▶ _Text excerpt_:
▶

Take a murder trial: at some point in proceedings, the defence is able to provide a good enough alibi that the defendant is acquitted; so what happens next?  Obviously this may be upsetting for the victim’s family and friends, and a set-back for the police and CPS, but a setback is all it (necessarily) is.  The first thing you expect to see outside the court is the leading officer announcing that they intend to reopen the investigation and find out who *really* committed the crime.  The same would apply for an assault, a robbery, or any of a variety of other crimes, and it may be true in the case of the cliched attack-by-a-masked-man-in-a-dark-alley.  But with the vast majority of rapes, when the trial falls apart (assuming that things have advanced that far) the default assumption is now that the alleged crime never actually took place.  Or that there was sexual activity, but the nature of it magically changed to being either fully consensual, or a mere misunderstanding or miscommunication (not that the latter should be excusable).

It’s not so much that I’m arguing that we should treat rape differently de novo, as observing that we already do, so we need to react to that.  When a killing, or a theft is announced, we immediately accept the reality of the crime.  There may be all sorts of theories floating around about the perpetrator, or how the crime was committed, but things have to get to a pretty extreme state before we consider that it might not have happened in the first place.  So really, in saying that we believe a rape victim is only to restore that crime to the status we accord to the rest.  To say that we believe a rape victim is to accord to them no more than the basic courtesy afforded to the rest of society.

◀

▶ _Given material_:
▶

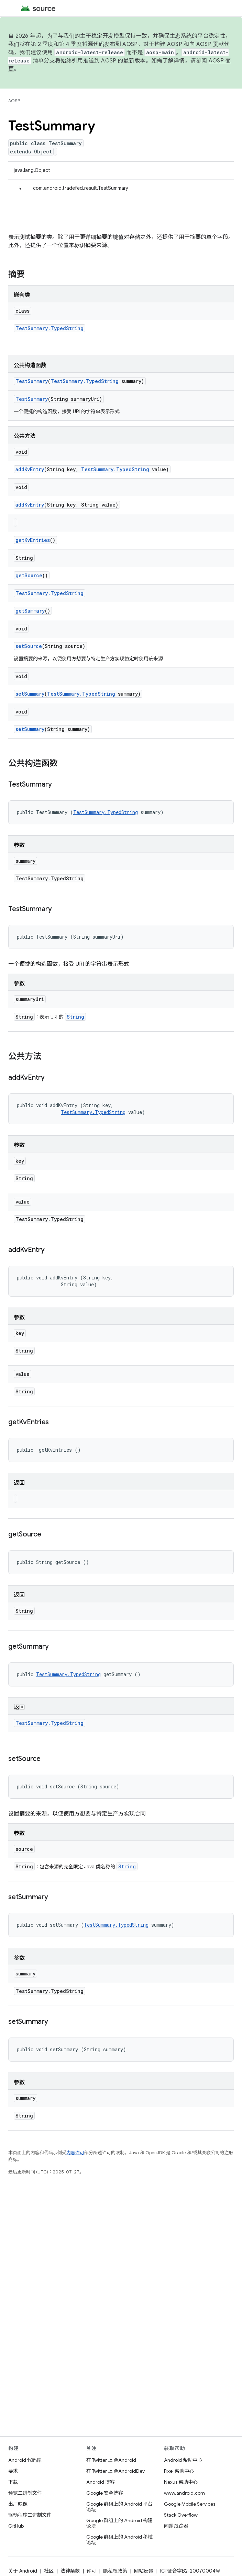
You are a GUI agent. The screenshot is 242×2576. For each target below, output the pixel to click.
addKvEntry (29, 469)
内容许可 (75, 2153)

◀

▶ _Set tasks_:
1) Do these statements agree with the passage on rape cases? Answer yes or no for each, and quote the deciding words. (a) After an acquittal in a murder trial, the leading officer is expected to announce that the investigation will be reopened. (b) The writer argues that rape should be treated differently de novo. (c) When a theft is announced, people immediately accept the reality of the crime.
2) Reproduce the passage on rape cases word for word, from "It’s not so" up to and including "rest of society.".
3) Please carry the passage on rape cases further from where it stops.
The material is separate from the passage on rape cases.

▶ _Outputs for the tasks_:
1)
(a) Yes: "The first thing you expect to see outside the court is the leading officer announcing that they intend to reopen the investigation"
(b) No: "It’s not so much that I’m arguing that we should treat rape differently de novo, as observing that we already do"
(c) Yes: "When a killing, or a theft is announced, we immediately accept the reality of the crime."

2)
It’s not so much that I’m arguing that we should treat rape differently de novo, as observing that we already do, so we need to react to that.  When a killing, or a theft is announced, we immediately accept the reality of the crime.  There may be all sorts of theories floating around about the perpetrator, or how the crime was committed, but things have to get to a pretty extreme state before we consider that it might not have happened in the first place.  So really, in saying that we believe a rape victim is only to restore that crime to the status we accord to the rest.  To say that we believe a rape victim is to accord to them no more than the basic courtesy afforded to the rest of society.

3)
Some expected responses

Now a certain fraction of mankind will immediately leap up against the idea that any one crime should be treated differently to the rest as counter to various principles of justice.  My first response to that is to observe that legal and judicial systems are constructed and evolve over time; we might like to pretend that there are eternal underlying concepts, but the fact is that we have constantly modified both laws and systems to reflect the wider society.  Also we already treat different crimes in slightly different fashions.  Nobody seems to object to the notion that sexual crimes need to be handled with greater delicacy than others.

The second is to observe that apologists often seem very attached to a misreading of ‘innocent until proven guilty’.  This is part of a whole raft of narrow legal principles that people like to interpret as general rights, but without any sound basis (see also: people shouting about Freedom of Speech while failing to understand that the right, as most clearly given by the first amendment to the US constitution, which even non-US citizens tend to use a benchmark, is purely to not have *the state* limit one’s speech).  If you’ve committed a crime in fact, you are not innocent up until the moment of conviction, in the sense of not having done it.  The facts themselves do not change.  You *are* innocent in the eyes of the law, but that is not the same thing.  Nor is there any expectation against members of the public forming opinions at any stage in proceedings, except in the case of their being required to perform jury service.  I challenge anybody to read the news without forming instant (if potentially malleable) opinions about the guilt or innocence of those reportedly involved in any incidents they read a few lines about.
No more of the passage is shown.